“Yes,” the girl said, “Uncle Cliff liked me to wear it. I wonder,” she looked up laughingly, “if that is one reason I like Kitty. Her hair is—reddish!”
“It isn’t as red as it used to be,” Sarah said. “Blue Bonnet, she’ll be so pleased with these—that girl out in Texas.”
Blue Bonnet looked at the little collection with dissatisfied eyes. “Sarah,—I’m going to send—my red dress!”
“Blue Bonnet!”
“I am. Maybe it’ll fit. If it doesn’t, I reckon it can be altered, or done something to.”
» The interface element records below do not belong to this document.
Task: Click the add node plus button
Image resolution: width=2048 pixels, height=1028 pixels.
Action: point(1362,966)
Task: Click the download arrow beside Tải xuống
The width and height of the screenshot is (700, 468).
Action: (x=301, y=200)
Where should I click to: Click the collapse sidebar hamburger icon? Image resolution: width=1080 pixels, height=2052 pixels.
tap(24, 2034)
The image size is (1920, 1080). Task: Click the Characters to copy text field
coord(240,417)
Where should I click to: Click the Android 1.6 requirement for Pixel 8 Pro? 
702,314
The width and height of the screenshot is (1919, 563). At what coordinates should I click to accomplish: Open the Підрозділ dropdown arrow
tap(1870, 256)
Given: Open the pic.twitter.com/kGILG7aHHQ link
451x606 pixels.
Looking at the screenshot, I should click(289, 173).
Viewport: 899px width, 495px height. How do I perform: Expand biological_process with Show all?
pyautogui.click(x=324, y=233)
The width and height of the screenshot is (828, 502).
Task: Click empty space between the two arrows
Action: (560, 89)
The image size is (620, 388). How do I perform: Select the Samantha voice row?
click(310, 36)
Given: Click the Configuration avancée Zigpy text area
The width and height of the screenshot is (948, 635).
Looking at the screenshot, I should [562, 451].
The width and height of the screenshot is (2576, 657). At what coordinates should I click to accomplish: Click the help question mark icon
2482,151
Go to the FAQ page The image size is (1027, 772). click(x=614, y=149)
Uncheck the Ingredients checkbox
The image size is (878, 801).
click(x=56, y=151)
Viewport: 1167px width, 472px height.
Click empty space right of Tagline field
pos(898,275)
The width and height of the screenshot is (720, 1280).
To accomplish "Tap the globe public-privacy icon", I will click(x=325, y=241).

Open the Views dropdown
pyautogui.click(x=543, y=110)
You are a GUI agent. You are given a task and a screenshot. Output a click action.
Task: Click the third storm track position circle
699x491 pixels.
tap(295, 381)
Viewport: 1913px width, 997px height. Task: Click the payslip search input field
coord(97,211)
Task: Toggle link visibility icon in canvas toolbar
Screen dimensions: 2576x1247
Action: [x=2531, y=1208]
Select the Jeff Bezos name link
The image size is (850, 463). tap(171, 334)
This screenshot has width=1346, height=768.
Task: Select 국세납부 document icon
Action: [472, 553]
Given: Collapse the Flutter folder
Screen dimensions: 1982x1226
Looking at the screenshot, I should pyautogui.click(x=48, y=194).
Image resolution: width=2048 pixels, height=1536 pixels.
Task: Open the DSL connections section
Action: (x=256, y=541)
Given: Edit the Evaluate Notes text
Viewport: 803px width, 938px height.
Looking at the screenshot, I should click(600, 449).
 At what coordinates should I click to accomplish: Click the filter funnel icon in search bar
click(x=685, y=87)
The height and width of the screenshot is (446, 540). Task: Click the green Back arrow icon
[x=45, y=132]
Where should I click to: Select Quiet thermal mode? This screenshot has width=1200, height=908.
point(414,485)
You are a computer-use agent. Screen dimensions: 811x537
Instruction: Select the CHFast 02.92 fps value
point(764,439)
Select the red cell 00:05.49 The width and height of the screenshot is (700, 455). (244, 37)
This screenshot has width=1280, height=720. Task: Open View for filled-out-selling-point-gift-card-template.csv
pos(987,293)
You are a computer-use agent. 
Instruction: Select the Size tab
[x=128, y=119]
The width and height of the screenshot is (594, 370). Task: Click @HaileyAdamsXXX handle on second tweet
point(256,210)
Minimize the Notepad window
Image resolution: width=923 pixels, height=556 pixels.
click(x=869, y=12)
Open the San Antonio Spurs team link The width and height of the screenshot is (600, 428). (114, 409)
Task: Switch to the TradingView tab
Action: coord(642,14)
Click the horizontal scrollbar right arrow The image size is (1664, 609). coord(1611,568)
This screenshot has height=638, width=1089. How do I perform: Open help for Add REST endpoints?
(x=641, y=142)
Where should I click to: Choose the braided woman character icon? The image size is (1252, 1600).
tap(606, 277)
“Blue Bonnet—that’s an entirely new dress!”
“I know—I was going to wear it on Sunday for the first time. But doesn’t that make it all the better? I shouldn’t like wearing other people’s dresses.” Blue Bonnet went to her closet, coming back with the dress over her arm, a simple shirtwaist suit in some soft woollen goods. “Isn’t it the loveliest shade, Sarah? You can’t deny that this is useful and pretty too. See, the lace is all in the neck. It’s quite the prettiest of all my dresses.”
“But Blue Bonnet—”
Blue Bonnet moved impatiently. “You are the but-eriest set here in Woodford! Out on the ranch I did what I wanted to, when I wanted to,—that is, generally,—without all these everlasting buts. I just hate the word ‘but.’”
“Still,” Sarah held her ground determinedly, “I don’t think you ought to send that dress without asking your grandmother if you may.”